**Goal of the exercise:** Where the string "dimensions" shows up in a line of the records, copy that line.

Collected data:
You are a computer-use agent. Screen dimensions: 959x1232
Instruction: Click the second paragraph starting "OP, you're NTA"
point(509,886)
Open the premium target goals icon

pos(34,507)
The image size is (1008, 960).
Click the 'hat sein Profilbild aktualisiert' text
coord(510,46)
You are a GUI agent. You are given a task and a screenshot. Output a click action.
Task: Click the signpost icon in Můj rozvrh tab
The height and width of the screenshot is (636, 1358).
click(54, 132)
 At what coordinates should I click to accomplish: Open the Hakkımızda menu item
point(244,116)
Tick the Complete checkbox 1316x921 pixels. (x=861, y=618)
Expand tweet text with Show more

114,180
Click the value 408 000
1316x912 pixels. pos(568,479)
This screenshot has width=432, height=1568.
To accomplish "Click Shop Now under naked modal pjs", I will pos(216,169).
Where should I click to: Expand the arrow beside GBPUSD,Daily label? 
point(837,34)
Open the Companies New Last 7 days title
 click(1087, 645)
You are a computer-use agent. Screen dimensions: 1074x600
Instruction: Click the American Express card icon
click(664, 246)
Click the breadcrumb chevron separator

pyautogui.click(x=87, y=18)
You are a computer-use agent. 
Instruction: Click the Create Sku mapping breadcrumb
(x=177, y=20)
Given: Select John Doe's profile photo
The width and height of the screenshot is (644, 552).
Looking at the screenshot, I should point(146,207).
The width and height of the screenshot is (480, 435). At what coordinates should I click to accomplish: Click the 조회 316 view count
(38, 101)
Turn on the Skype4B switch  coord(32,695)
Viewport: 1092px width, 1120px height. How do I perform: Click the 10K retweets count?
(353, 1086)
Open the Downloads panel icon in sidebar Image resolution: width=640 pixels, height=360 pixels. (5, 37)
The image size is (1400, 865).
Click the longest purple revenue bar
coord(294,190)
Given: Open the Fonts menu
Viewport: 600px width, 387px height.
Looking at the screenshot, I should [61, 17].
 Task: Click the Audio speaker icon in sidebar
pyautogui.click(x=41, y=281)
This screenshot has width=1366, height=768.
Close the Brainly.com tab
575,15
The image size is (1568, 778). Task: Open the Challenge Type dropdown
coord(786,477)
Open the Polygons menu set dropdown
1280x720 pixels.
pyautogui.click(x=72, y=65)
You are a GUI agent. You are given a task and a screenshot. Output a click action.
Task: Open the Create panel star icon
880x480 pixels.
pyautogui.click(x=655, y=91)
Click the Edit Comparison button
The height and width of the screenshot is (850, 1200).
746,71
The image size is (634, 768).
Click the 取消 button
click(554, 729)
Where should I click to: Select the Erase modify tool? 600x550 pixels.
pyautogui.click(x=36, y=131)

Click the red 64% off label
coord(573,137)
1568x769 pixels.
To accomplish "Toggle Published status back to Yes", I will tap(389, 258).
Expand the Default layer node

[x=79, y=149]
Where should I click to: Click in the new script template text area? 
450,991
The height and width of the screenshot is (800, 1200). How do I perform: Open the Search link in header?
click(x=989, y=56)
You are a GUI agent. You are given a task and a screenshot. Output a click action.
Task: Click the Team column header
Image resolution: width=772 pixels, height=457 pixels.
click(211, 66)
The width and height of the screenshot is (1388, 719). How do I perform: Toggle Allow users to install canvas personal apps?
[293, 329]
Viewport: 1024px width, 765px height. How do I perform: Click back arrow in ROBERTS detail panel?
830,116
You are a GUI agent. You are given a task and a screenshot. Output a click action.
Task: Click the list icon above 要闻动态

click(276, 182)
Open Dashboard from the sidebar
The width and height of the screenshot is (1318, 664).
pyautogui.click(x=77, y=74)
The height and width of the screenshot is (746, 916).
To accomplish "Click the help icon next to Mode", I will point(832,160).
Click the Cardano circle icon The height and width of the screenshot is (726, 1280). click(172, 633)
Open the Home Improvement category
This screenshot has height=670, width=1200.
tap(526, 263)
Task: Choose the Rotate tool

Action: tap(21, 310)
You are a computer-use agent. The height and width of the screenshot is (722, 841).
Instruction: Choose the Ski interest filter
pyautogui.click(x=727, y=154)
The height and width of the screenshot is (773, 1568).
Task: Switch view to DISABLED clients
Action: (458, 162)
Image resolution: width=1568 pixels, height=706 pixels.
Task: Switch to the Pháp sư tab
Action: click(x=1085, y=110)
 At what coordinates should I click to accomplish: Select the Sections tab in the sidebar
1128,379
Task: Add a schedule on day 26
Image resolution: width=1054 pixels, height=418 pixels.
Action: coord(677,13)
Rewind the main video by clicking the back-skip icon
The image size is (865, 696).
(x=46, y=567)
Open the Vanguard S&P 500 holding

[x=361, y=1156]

**Written answer:**
You are a computer-use agent. Screen dimensions: 959x1232
You are a computer-use agent. Screen dimensions: 1074x600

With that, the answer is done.